A Mother's Fight for Survival: Unraveling a Rare Antibiotic Reaction
A mother of ten from Narrandera, NSW, faced a harrowing battle for her life after a routine antibiotic treatment took an unexpected turn. Elizabeth Mohr's story highlights the potential dangers of medication, as she suffered a rare and severe reaction that left her in critical condition.
It all began on December 1st when Elizabeth started experiencing intense pain and a spreading rash after taking antibiotics for a dental infection. Her condition worsened over the next three days, but the hospital kept sending her home with antihistamines and steroids. Her daughter, Samantha, described the situation as a medical mystery, with doctors unable to pinpoint the cause.
By December 4th, the rash had become aggressive, and Elizabeth's health continued to deteriorate. Samantha's GoFundMe page revealed that Elizabeth was shivering and shaking despite having no fever. This prompted a desperate transfer to Wagga Base Hospital and, eventually, an overnight air ambulance to Sydney.
In Sydney, specialists identified the reaction as a severe internal overheating caused by the antibiotic. Elizabeth was treated as a burns patient in intensive care for several days before being discharged just before Christmas. Samantha's account emphasized the internal burning sensation caused by the rash.
Professor Deshan Sebaratnam, a dermatologist, explained that while rare, such reactions are not unheard of. Antibiotics can trigger life-threatening rashes like DRESS (drug reaction with eosinophilia and systemic symptoms) and TEN (toxic epidermal necrolysis). These reactions occur when the immune system attacks the skin and internal organs, leading to severe inflammation and potential skin death.

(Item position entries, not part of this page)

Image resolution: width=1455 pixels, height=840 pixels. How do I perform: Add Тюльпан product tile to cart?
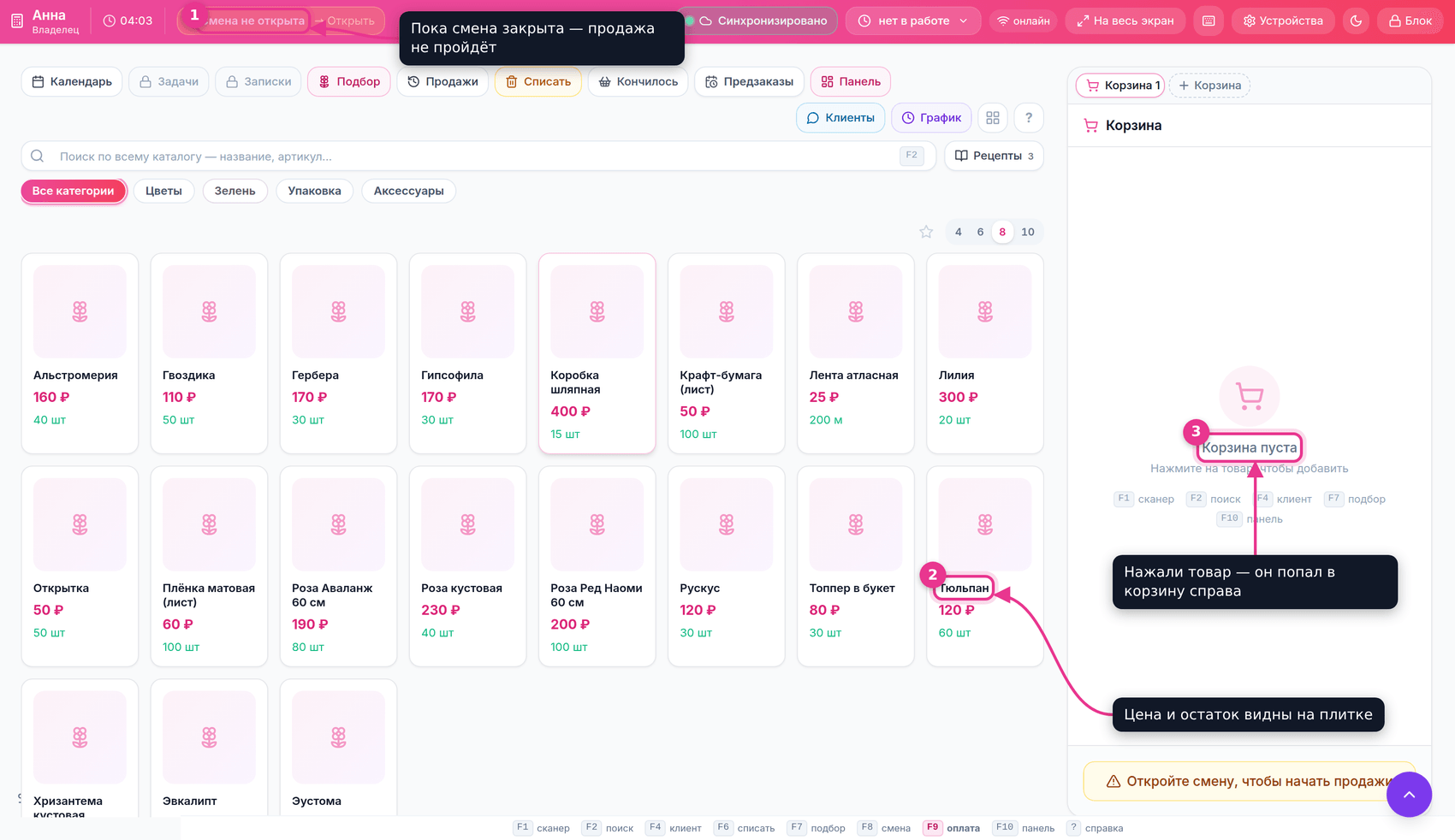click(984, 566)
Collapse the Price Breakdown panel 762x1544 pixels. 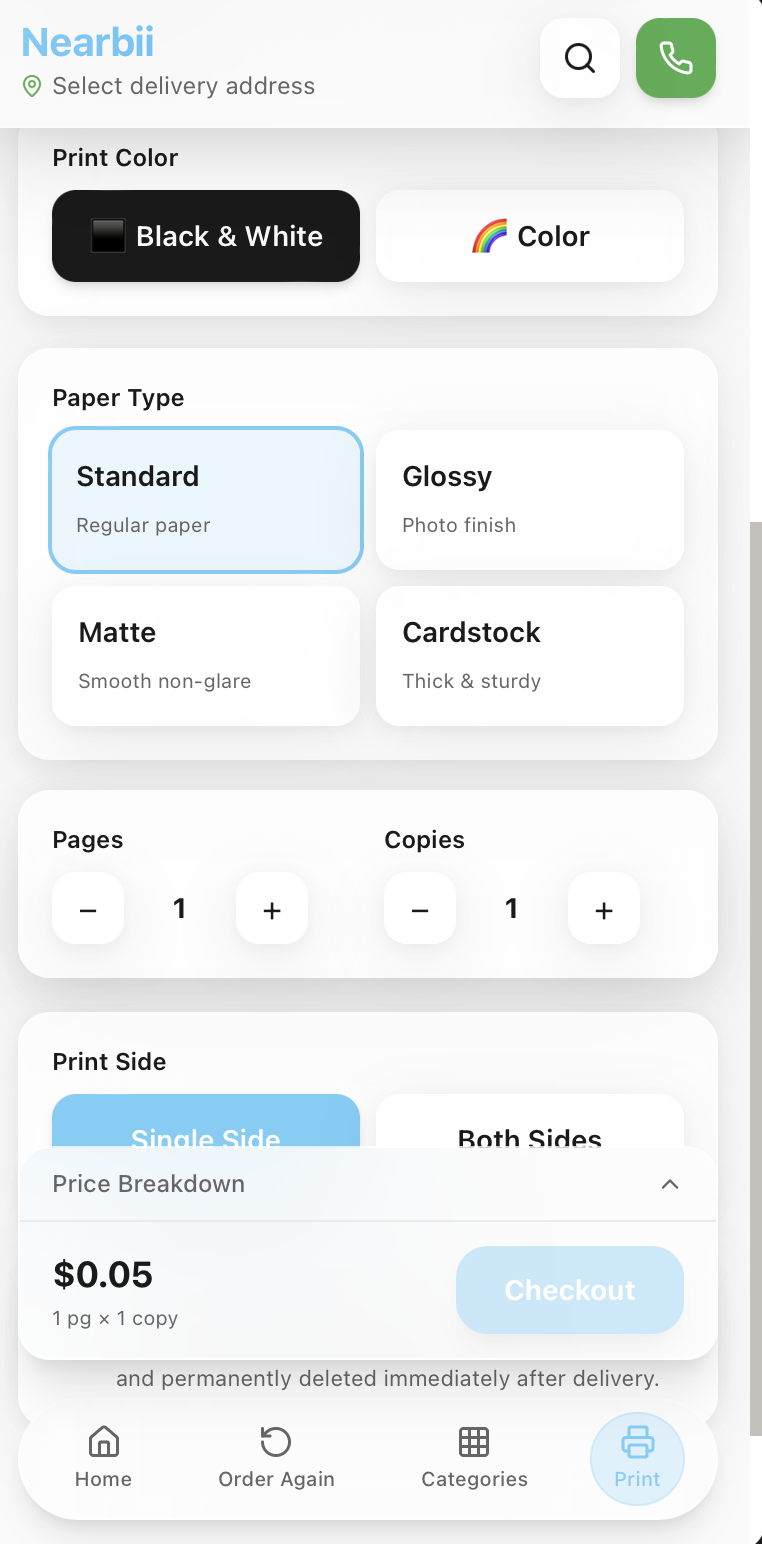(x=670, y=1184)
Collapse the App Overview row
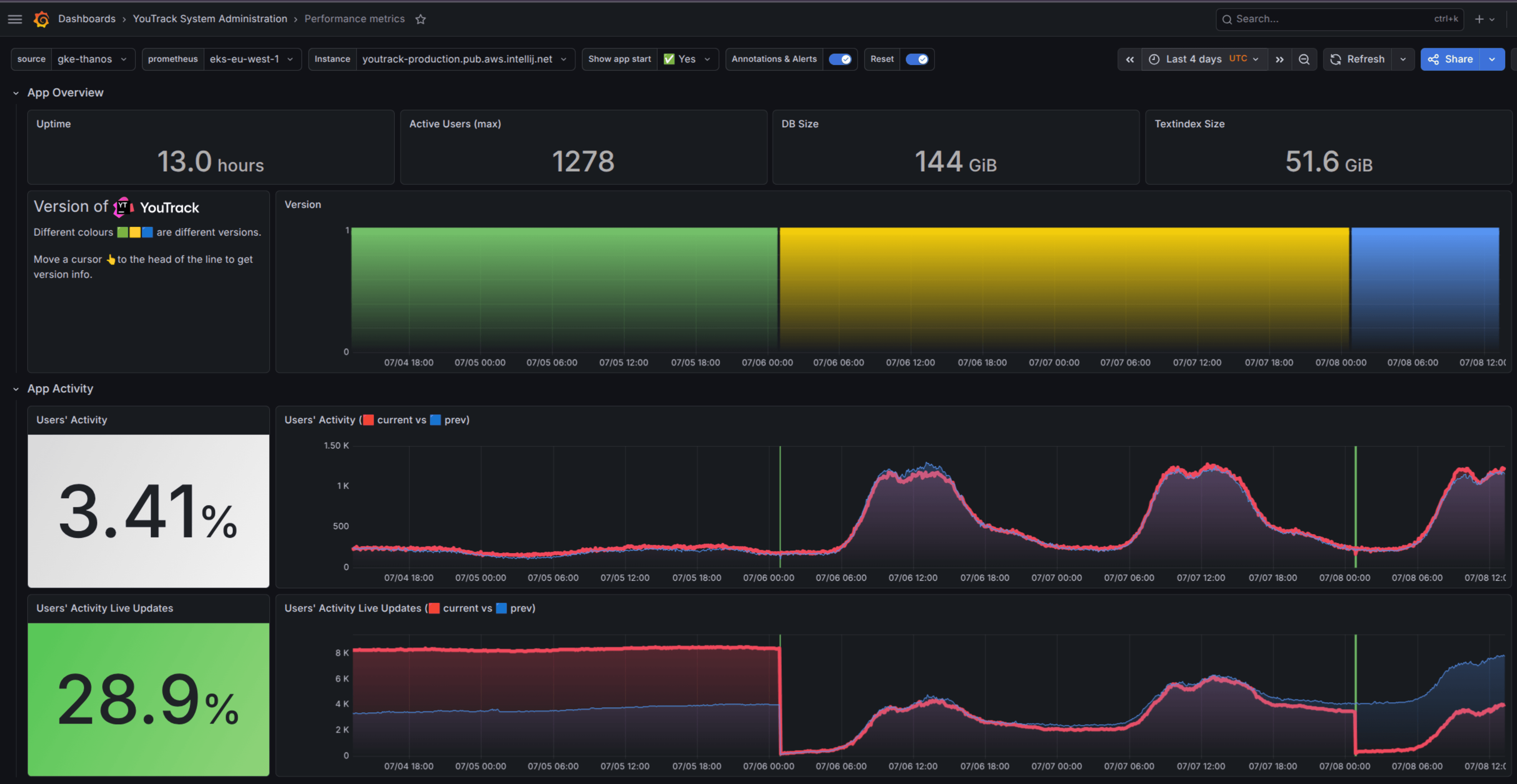This screenshot has height=784, width=1517. coord(16,93)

Sebaratnam noted the difficulty doctors face in distinguishing mild from severe reactions early on. He also highlighted the lack of dermatology expertise in medical schools and hospitals, especially in rural areas, which can delay proper diagnosis and treatment. The prevalence of severe drug reactions varies by ethnicity, with East Asians at higher risk.
The expert urged individuals to seek medical advice if they develop a rash after starting a new medication, especially if symptoms worsen. He provided a list of red flags to watch for, including painful rashes, facial swelling, blisters or pus formation, involvement of the eyes, mouth, or genitals, and rashes that don't lighten when pressed with a glass.
Elizabeth's story serves as a reminder of the potential risks associated with medication and the importance of seeking expert medical advice when dealing with unusual symptoms.